Bireysel terapi sürecinde birçok farklı terapi modeli kullanılır. Terapist, sistemik terapi, 
duygu odaklı bireysel terapi, çözüm odaklı terapi, EMDR gibi geleneksel ya da 
post-modern terapi ekollerinden faydalanabilir. Terapist, danışanın getirdiği konu ve 
ihtiyaca göre en uygun terapi modelini ve uygun müdahaleleri uygular. İlk seans genellikle 
bir değerlendirme ve tanışma seansıdır. Terapist bu seansta danışanın duygusal ve psikolojik
durumunu, ilişkilenme halini anlamaya yönelik sorular sorar. Daha sonra, terapist ve
danışan birlikte terapi hedeflerini belirler ve terapi süreci boyunca çalışacakları konuları
seçerler. Bireysel terapi süreci, terapistin doğru müdahaleleri uygulamasının yanında,
danışanın getirdiği konu, değişime olan inancı ve motivasyonu gibi faktörlerden de
etkilenir. Bu sebeple terapinin ne kadar süreceği her danışan için farklılık gösterebilir.

Duygu Odaklı
Çift Terapisi

Nedir?

Duygu odaklı çift terapisi (DOÇT), çiftlerin birbirleriyle iletişim kurmasını, birbirlerini anlamasını ve daha iyi bir ilişki kurmasını sağlamak için tasarlanmış bir terapi türüdür. Bu terapinin araştırmalarca etkinliği kanıtlanmış birçok faydası vardır ve bu faydalar, danışanların neden katılmak isteyebileceğine dair birçok sebep sunar.

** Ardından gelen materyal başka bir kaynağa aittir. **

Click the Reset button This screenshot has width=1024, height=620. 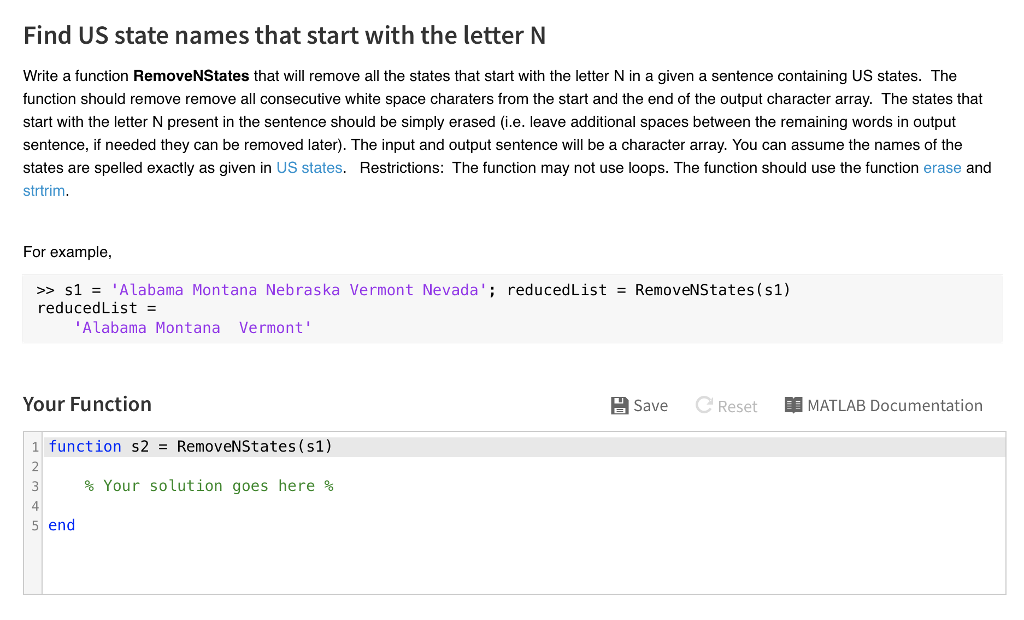(x=735, y=405)
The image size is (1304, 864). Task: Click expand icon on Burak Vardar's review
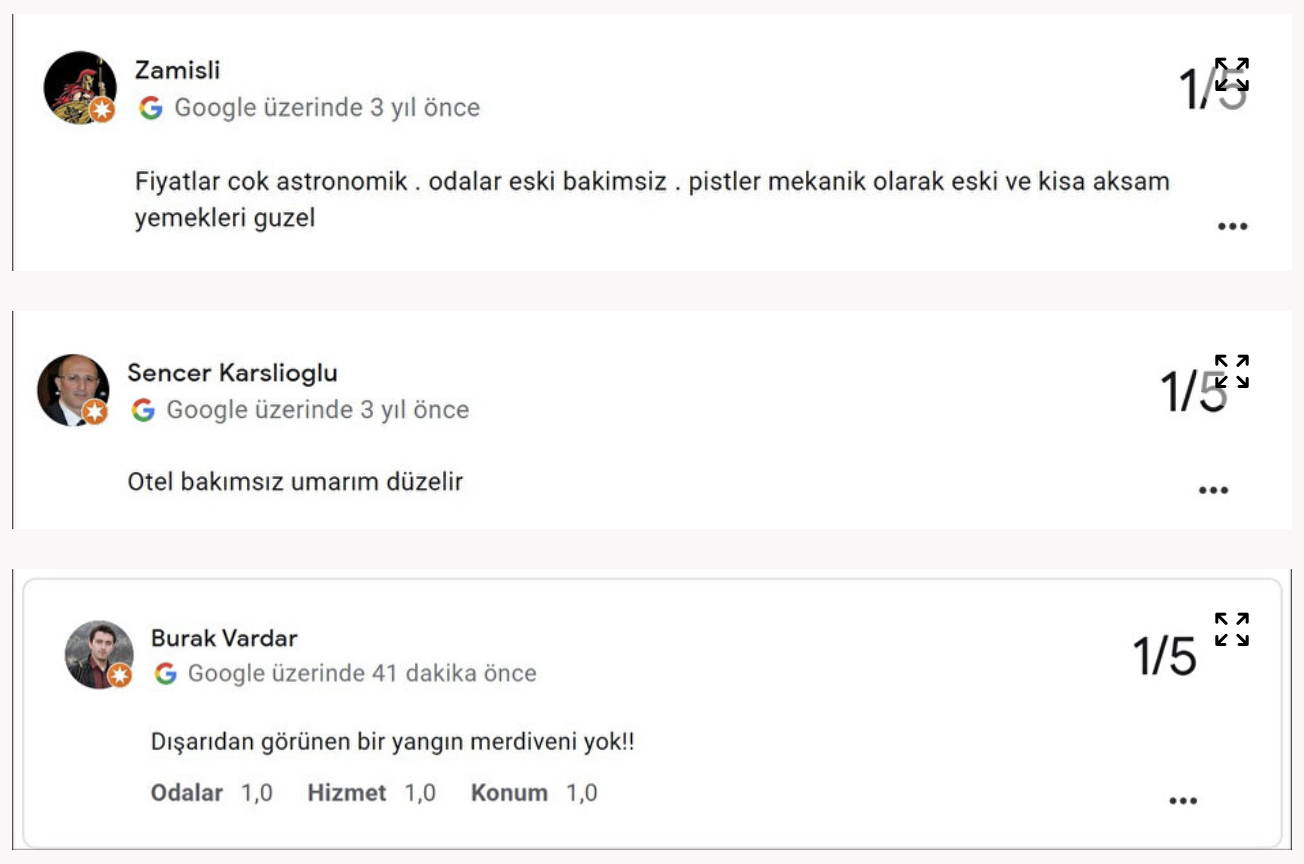coord(1232,629)
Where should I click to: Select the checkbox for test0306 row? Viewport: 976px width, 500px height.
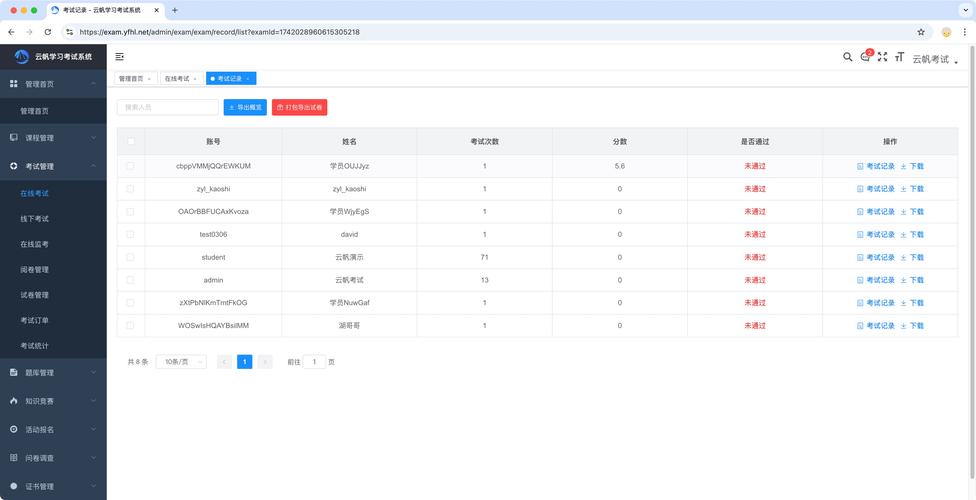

Daha iyi iletişim kurma: İyi iletişim, güvenli bir ilişkinin temelidir. Duygu odaklı çift terapisi, çiftlerin birbirleriyle daha iyi iletişim kurmalarına yardımcı olur. Terapist, çiftlerin ihtiyaçlarını ve kırılgan duygularını ifade etmelerine yardımcı olur ve bu da daha derin bir bağ oluşmasına ve çiftlerin birbirlerine daha yakın hissetmelerine olanak sağlar.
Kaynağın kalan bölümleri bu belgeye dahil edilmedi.